● Parts of the exercise
A) Answer these questions about the article on decoupling from China's economic stranglehold:
(i) Which three navies does the photo caption name?
(ii) What three things do the high margins on Chinese imports generate?
(iii) Who does the article name as the leaders of the quadrilateral of democracies?
B) Extend the article on decoupling from China's economic stranglehold, starting after its final sentence.

-------- Text under study

Decoupling from the Chinese economic stranglehold is difficult
Iqbal Chand Malhotra Iqbal Chand Malhotra | 02 Jul, 2020
Indian Navy, Japan Maritime Self-Defense Force (JMSDF) and the US Navy during a joint-exercise in Bay of Bengal, 2017 (Photo Courtesy: US Navy)
Governments that run large absolute and relative trade deficits with China and which want to decouple their economies from its vicious stranglehold on them have realised that they are caught in a Catch-22. Businesses in the deficit countries thrive on selling cheap Chinese imports in their domestic markets at very high margins. These margins generate employment, indirect taxes and large welfare payouts that buy assured votes during elections. Therefore, no one wants to end the party because this whole cycle is based on the ruthless exploitation of Chinese labour, which provides the opportunity for the entire world to thrive and prosper. No other labour market in any part of the world can replicate the terms of trade that define the ruthless and exploitative Chinese labour market. Therefore, if the party has to continue, the caterers have to change.
In real terms, this could mean there is a consensus among the leaders of the quadrilateral of democracies, namely Donald Trump, Narendra Modi, Shinzo Abe and Scott Morrison, that Xi Jinping and his supporters have to be removed. They need to be replaced by a less ambitious and more moderate leadership that will continue to maintain the current structure of the Chinese labour market and yet agree to absorb a change in the terms of trade with the debtor nations. This implies that the goods and services supplied by the debtor nations to China will yield higher prices so that their trade deficits with China can start to come down and yield these leaders political dividends within their respective electorates. The loss in this shift of sales that will accrue to the Chinese economy will be borne by the Chinese government by running down its enormous foreign balances and assets to begin with. The rate of future accrual of these assets will also be lowered thereof.

----------------
-------- Extracted information

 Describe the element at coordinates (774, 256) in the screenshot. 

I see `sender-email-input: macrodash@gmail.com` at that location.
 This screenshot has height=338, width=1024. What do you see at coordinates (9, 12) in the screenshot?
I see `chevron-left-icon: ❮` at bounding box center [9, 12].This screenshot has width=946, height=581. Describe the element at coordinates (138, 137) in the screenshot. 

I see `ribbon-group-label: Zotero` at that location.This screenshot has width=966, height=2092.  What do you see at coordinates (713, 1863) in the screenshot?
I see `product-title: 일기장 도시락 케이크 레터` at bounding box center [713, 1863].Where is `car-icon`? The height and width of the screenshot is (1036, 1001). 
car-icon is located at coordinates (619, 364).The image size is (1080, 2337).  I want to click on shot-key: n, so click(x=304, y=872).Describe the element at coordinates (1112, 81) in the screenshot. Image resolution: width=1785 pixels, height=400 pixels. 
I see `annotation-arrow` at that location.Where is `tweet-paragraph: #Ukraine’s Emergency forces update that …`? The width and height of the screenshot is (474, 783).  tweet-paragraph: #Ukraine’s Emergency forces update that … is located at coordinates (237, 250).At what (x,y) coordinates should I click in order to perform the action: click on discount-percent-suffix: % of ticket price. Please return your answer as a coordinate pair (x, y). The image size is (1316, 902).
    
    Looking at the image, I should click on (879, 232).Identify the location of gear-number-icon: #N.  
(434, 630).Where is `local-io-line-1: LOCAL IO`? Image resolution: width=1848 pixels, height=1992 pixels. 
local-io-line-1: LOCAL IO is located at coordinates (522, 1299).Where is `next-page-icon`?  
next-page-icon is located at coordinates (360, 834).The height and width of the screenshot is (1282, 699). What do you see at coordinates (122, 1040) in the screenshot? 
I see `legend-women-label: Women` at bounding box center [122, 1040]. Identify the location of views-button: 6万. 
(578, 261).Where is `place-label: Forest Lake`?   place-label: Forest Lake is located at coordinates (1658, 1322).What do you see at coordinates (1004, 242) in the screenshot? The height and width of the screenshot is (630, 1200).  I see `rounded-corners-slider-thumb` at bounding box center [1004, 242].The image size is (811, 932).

----------------

● Replies
A)
(i) The Indian Navy, the Japan Maritime Self-Defense Force (JMSDF) and the US Navy.
(ii) Employment, indirect taxes and large welfare payouts.
(iii) Donald Trump, Narendra Modi, Shinzo Abe and Scott Morrison.

B)
But this is easier said than done. Regime change requires a resolve and a cost that a nation cannot bear by itself. It requires an active consensus-based coalition that functions as a ruthless and decisive cartel does. It appears that Trump has been successful in convincing his other fellow ‘quaddies’ that not only will the US lead this coalition from the front but that it will provide a ready supply of tactical and strategic combat specialists, weapons, ammunition and continuing real-time intelligence and analysis for this massive exercise. The evidence that this cartel of quaddies is in place was provided by Modi’s insouciance vis-a-vis China during his monumental broadcast to the nation on June 30th. The fact that China has amassed troops along the entire length of the Indian border and that India has mirrored this deployment after the June 15th clash and the resulting combat deaths thereof, reveals that Modi’s silence actually means discreet mobilisation is under way. Further, when US Secretary of State Mike Pompeo explained the redeployment of US troops from Germany to other newer theatres where quaddies face PLA troops, he was giving a hint of what lies ahead. The final action of signalling the placement of the icing on the cake was the recently conducted joint naval exercise at the Strait of Malacca by the Indian and Japanese navies.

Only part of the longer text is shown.